→ PROBLEM TO SOLVE
Reproduce the full set of records verbatim.

→ DATA SHOWN
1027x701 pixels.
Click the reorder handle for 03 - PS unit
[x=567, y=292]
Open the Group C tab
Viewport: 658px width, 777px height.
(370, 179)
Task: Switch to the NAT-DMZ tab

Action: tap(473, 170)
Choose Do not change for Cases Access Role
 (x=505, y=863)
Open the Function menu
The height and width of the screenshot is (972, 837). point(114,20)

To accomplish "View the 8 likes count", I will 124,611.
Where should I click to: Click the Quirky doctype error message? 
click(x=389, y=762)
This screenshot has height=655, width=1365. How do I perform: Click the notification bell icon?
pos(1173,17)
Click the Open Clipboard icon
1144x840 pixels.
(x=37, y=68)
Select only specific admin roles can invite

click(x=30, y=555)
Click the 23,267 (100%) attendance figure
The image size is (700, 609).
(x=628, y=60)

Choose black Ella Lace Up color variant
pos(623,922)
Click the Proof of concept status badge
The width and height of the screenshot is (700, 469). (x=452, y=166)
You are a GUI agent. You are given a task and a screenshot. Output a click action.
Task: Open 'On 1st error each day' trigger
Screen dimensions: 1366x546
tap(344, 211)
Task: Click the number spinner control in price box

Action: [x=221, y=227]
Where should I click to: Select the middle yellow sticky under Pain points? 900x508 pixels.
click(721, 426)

→ OUTPUT OF THE TASK
1027x701 pixels.
Click the reorder handle for 03 - PS unit
[x=567, y=292]
Open the Group C tab
Viewport: 658px width, 777px height.
(370, 179)
Task: Switch to the NAT-DMZ tab

Action: tap(473, 170)
Choose Do not change for Cases Access Role
 (x=505, y=863)
Open the Function menu
The height and width of the screenshot is (972, 837). point(114,20)

To accomplish "View the 8 likes count", I will 124,611.
Where should I click to: Click the Quirky doctype error message? 
click(x=389, y=762)
This screenshot has height=655, width=1365. How do I perform: Click the notification bell icon?
pos(1173,17)
Click the Open Clipboard icon
1144x840 pixels.
(x=37, y=68)
Select only specific admin roles can invite

click(x=30, y=555)
Click the 23,267 (100%) attendance figure
The image size is (700, 609).
(x=628, y=60)

Choose black Ella Lace Up color variant
pos(623,922)
Click the Proof of concept status badge
The width and height of the screenshot is (700, 469). (x=452, y=166)
You are a GUI agent. You are given a task and a screenshot. Output a click action.
Task: Open 'On 1st error each day' trigger
Screen dimensions: 1366x546
tap(344, 211)
Task: Click the number spinner control in price box

Action: [x=221, y=227]
Where should I click to: Select the middle yellow sticky under Pain points? 900x508 pixels.
click(721, 426)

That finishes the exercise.